■ **Document segment**:
Destination: Taproot Farm

When in Doubt

19 thoughts on “Taproot Homeschool Teacher Training

  1. I’m going to try! I wish the logistics from Tulsa were a bit less daunting. You sure make a strong case for attendance. It sounds magical.

  2. I remember reading your post last year about Taproot and it does sound like such a magical and invigorating place for my soul. I hope that everything works out and I can attend this year!

  3. Yes, the laughter and the pilgrimage there. And it warms my heart to be among parents who are striving deeply for the good – for themselves and for their children. There is deep love and respect at Taproot. I can’t wait! Thanks for your touching post, Sheila. (And I always choose a polka dot mug!)

    • One year I’m going to steal a polka-dotted mug. I love them and have never seen them anywhere else. Andrea stole a butter knife 2 years ago (to cut that cake!) I remembered to bring it back last year and then forgot to leave it! It is still in my silverware drawer.

      • Hah! So funny you should mention mugs. Must be time for true confessions. Last summer, I “borrowed” a sweet mug with ducks on it. For tea for the long ride home. I fully intend to return it this year! Promise!
        xo

  4. It sounds magical. I love this, “It is a validation that this is a way to homeschool from a place that goes deeper than the trappings of curriculum and methodology and gets to what I believe is the heart of the matter: goodness, soul connection, spiritual awakening, balance and grounding. It helps me to come to my children from a place of wholeness and mirror that possibility for them.”

    • I really do believe that to be the essence of things. I have been struggling as to where I want to take this little blog of mine – what I want to say in this space – and what you quoted is what I want to talk about. Waldorf seems to get so easily mucked up in the details and the stuff. I want to change the conversation, bc for me, it is not about the details and the stuff. It so much bigger and conversely, so much smaller.

      Hope you are well my friend.

■ **Listed entries**:
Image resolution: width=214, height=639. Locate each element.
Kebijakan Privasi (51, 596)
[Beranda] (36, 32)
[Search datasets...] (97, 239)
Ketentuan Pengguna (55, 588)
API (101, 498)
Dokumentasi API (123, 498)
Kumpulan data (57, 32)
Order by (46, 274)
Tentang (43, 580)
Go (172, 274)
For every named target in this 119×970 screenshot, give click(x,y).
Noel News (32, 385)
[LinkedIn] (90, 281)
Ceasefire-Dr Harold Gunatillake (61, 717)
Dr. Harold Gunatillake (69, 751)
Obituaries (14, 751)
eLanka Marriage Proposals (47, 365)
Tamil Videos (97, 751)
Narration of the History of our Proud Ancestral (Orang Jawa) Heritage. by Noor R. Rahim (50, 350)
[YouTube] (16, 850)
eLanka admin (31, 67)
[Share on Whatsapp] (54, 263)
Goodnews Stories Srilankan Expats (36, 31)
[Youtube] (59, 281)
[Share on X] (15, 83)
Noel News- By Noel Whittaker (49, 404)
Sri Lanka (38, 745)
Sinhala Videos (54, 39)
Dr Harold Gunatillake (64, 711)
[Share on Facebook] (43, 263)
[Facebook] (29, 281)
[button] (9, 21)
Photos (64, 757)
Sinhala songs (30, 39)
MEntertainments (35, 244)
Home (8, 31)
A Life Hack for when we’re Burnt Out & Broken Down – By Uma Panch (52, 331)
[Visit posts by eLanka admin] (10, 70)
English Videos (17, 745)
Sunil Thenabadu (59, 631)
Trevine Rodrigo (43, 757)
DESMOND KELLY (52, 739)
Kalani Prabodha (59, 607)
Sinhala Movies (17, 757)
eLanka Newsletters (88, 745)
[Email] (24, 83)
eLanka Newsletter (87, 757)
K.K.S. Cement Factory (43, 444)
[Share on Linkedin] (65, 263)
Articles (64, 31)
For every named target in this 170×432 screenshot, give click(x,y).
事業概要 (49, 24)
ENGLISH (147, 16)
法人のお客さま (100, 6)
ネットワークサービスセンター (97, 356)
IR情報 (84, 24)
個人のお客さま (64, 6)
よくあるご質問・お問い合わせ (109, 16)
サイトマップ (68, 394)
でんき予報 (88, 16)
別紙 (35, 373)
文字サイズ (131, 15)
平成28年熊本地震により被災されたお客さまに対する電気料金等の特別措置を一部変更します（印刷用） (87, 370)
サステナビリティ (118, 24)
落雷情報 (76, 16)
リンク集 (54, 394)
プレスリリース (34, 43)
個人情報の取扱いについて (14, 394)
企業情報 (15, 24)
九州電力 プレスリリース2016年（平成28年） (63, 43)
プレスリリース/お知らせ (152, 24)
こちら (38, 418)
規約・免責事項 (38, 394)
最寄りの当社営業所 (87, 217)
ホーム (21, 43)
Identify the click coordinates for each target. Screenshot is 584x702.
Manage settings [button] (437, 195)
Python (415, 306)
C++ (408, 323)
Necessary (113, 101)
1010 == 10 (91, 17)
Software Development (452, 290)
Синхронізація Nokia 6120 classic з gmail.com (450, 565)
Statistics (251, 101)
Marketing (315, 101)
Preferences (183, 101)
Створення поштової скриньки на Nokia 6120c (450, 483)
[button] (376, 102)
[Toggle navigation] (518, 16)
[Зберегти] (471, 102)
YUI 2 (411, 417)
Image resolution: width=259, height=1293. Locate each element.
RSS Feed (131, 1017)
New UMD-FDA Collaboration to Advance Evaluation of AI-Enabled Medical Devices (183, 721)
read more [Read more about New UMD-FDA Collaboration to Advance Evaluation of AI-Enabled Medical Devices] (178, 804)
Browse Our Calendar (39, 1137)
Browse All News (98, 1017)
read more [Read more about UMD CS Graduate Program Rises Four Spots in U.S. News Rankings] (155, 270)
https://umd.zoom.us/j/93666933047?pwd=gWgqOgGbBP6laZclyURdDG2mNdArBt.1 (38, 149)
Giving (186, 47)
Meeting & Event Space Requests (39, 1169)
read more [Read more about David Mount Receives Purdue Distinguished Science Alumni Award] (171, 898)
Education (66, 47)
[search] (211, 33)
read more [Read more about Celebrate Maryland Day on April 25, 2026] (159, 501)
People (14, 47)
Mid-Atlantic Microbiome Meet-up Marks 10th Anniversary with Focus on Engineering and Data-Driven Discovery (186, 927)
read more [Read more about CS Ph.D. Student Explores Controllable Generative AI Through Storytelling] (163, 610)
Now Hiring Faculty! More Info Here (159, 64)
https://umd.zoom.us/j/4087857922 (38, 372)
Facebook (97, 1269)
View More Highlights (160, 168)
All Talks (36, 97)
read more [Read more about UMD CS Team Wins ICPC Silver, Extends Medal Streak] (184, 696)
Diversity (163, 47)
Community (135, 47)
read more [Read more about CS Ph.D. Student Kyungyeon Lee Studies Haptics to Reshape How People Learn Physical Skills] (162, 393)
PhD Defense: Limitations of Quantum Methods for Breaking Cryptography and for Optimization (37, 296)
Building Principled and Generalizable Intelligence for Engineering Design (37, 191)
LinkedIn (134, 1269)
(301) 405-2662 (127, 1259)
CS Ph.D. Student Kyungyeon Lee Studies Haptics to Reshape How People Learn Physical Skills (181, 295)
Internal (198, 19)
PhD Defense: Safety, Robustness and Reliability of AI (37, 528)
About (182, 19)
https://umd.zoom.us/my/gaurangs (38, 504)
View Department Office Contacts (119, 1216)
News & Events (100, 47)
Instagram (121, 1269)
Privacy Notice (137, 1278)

...

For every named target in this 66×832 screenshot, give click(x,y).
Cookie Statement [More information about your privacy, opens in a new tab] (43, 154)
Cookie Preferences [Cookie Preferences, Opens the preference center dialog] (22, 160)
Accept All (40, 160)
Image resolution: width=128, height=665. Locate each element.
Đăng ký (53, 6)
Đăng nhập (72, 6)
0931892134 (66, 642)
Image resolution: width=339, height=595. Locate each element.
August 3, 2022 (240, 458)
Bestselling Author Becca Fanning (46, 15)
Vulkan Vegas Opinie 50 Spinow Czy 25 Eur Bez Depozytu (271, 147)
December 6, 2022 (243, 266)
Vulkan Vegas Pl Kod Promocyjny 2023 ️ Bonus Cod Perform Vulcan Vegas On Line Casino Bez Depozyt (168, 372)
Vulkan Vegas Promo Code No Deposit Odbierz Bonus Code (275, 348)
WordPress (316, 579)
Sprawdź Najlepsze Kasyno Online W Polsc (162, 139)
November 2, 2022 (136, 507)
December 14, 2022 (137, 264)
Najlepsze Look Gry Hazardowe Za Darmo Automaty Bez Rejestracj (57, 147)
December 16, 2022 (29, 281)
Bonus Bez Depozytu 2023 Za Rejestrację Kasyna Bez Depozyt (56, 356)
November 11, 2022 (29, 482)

--

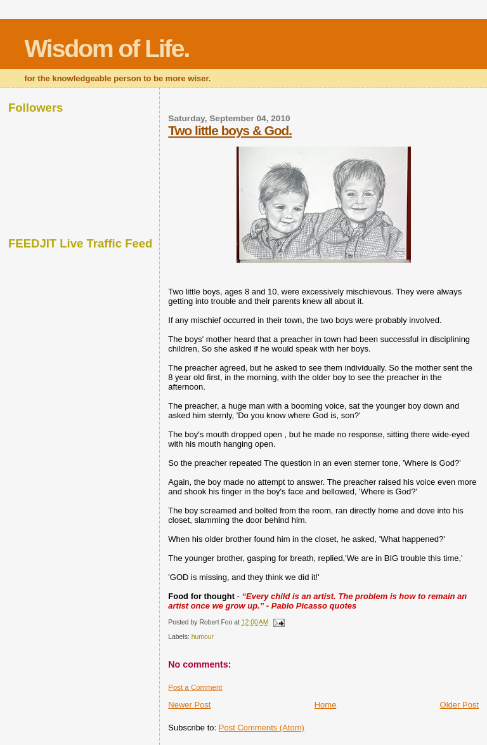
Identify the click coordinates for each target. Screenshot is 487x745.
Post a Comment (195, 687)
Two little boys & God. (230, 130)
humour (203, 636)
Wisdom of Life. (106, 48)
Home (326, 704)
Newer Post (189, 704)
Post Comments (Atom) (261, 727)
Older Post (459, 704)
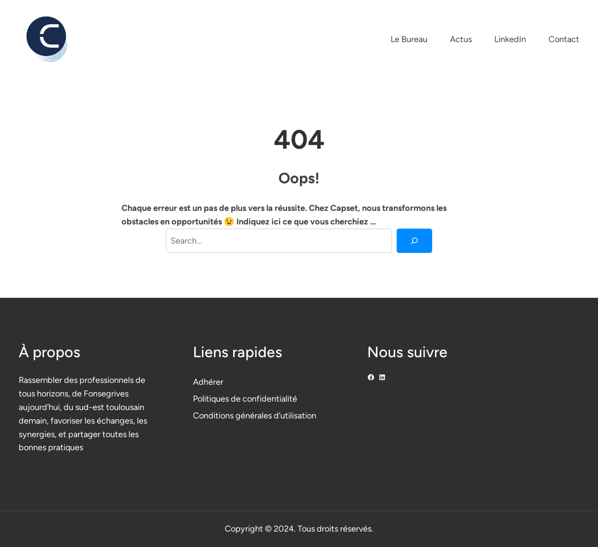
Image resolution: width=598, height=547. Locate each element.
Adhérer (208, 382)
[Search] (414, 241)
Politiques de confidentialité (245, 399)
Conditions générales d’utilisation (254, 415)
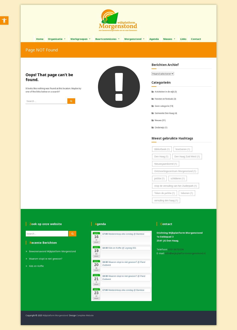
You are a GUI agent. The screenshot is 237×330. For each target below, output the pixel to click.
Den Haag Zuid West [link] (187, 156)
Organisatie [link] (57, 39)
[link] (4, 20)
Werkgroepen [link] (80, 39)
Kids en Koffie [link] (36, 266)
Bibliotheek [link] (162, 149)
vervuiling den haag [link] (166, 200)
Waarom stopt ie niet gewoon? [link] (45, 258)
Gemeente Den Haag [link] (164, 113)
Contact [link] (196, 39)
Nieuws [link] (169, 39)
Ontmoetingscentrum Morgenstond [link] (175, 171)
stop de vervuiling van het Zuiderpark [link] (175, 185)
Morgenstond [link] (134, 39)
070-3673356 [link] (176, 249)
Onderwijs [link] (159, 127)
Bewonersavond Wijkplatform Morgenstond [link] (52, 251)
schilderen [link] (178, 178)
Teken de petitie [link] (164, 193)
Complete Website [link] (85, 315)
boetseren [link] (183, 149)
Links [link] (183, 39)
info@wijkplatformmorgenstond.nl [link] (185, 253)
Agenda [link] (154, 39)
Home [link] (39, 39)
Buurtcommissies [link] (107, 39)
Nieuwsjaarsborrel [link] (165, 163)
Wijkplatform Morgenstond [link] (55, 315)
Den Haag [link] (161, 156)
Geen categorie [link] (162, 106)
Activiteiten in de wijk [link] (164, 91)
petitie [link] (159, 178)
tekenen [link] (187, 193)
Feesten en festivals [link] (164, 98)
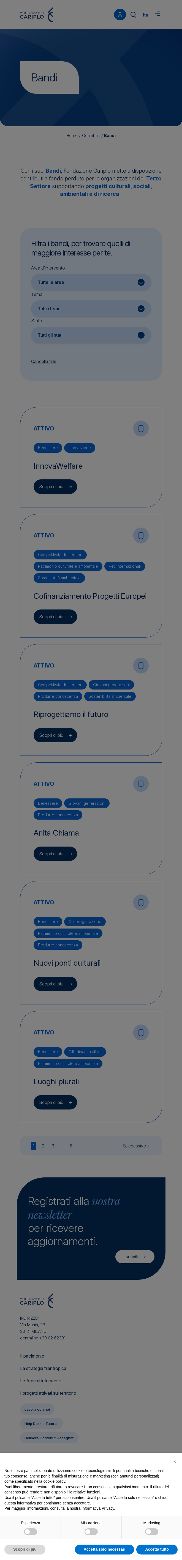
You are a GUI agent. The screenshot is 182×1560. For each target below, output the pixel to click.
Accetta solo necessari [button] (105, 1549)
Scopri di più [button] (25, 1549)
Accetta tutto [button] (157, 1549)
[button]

■ **Problems and tasks**:
1. Please rewrite the Taproot comment thread, everything from "1. I’m going" down to "polka dot mug!)", changing "Tulsa" to "Denver".
2. Answer these questions from the Taproot comment thread:
(a) From which city are the logistics described as daunting?
(b) What did Andrea take two years ago?
(c) What was on the mug "borrowed" last summer?

■ **Results of the exercise**:
1.
1. I’m going to try! I wish the logistics from Denver were a bit less daunting. You sure make a strong case for attendance. It sounds magical.

  2. I remember reading your post last year about Taproot and it does sound like such a magical and invigorating place for my soul. I hope that everything works out and I can attend this year!

  3. Yes, the laughter and the pilgrimage there. And it warms my heart to be among parents who are striving deeply for the good – for themselves and for their children. There is deep love and respect at Taproot. I can’t wait! Thanks for your touching post, Sheila. (And I always choose a polka dot mug!)

2.
(a) Tulsa
(b) A butter knife
(c) Ducks